Marcie Cohen Ferris receives Foodways Lifetime Achievement Award

The idea that there is a story to be told in how food is a vital part of the Southern Jewish experience propelled Marcie Cohen Ferris to a career in food studies, leading to her recognition in October with the Southern Foodways Alliance’s Craig Claiborne Lifetime Achievement Award.

The award is presented “to an individual whom all thinking eaters should know, the sort of person who has made an indelible mark on our cuisine and culture, set national standards, and catalyzed important dialogues.”

Earlier this year, Ferris, a Blytheville, Ark., native, retired as American Studies professor at the University of North Carolina.

Ferris was the first project director for the Museum of the Southern Jewish Experience in Utica. The museum, which was housed at the Henry S. Jacobs Camp until 2012, will reopen in New Orleans in 2020.

According to a release from the Alliance, Ferris did “transformative” work at the museum, “published genre-defining books, framed public dialogues about food and identity, and helped pioneer the food studies discipline.”

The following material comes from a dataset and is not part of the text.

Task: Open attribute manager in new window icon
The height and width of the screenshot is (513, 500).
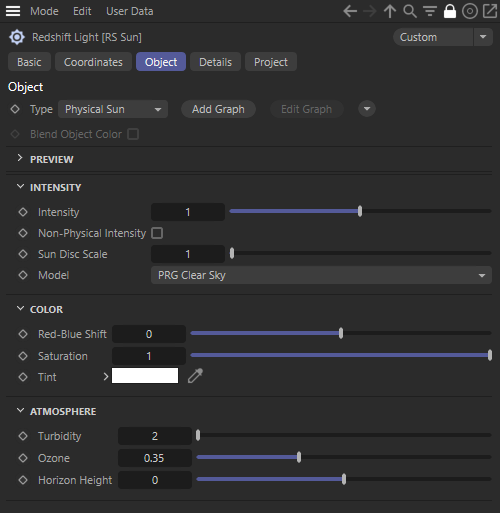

In the tribute video, “Marcie Cohen Ferris Does The Work,” she describes food as always being “always my lens on place and identity that went with me from when I was a little girl.”

Blytheville was “a deeply Southern space to grow up in,” with her Jewish world and the non-Jewish world. “A big part of my identity was the boundaries between Jewish foods and Southern foods and the foods of Northeastern Arkansas,” she said.

She cooked alongside her mother, especially on holidays. When she went to college in Rhode Island, it was “kind of a shock. I did look for Southerners… and felt like a fish out of water.” She made her traditional Shabbat dinner of fried chicken in her apartment “for my friends, and they loved it.”

When she took a class on folklore, she asked if it would be permitted for her paper to be about “something Southern and Jewish.” Before long, she got a call from Jackson asking if she would be interested “in this project,” the Museum of the Southern Jewish Experience. “It felt like home,” she said, and “I saw the complexity of Mississippi.”

She pursued a doctorate in American Studies at George Washington University, saying “I’m going to follow this Southern Jewish food thing.”

That led to her being recruited by the University of North Carolina and the publication of her first book in 2005, “Matzoh Ball Gumbo: Culinary Tales of the Jewish South,” which was nominated for a James Beard Foundation award.

Much of the material came from a Southern Jewish Foodways survey she sent out throughout the region in 1998, and dozens of interviews.

She is also co-editor of the 2006 collection, “Jewish Roots in Southern Soil: A New History,” and the 2014 book “The Edible South: The Power of Food and the Making of an American Region.”

From 2006 to 2008 Ferris was president of the Southern Foodways Alliance, growing it into a national organization.

“Marcie is a tireless advocate and cheerleader for her students,” Sara Camp Milam, SFA managing editor, said when presenting the award. “She has encouraged scores of emerging scholars — most of them women, and myself included — to reach further than we thought we could. She has made us her peers.”

Milam spoke of returning to Chapel Hill last June for a surprise retirement party for Ferris, a gathering of “Marcie’s Girl Gang,” which was described as “a gang to be reckoned with, and Marcie is at its center.”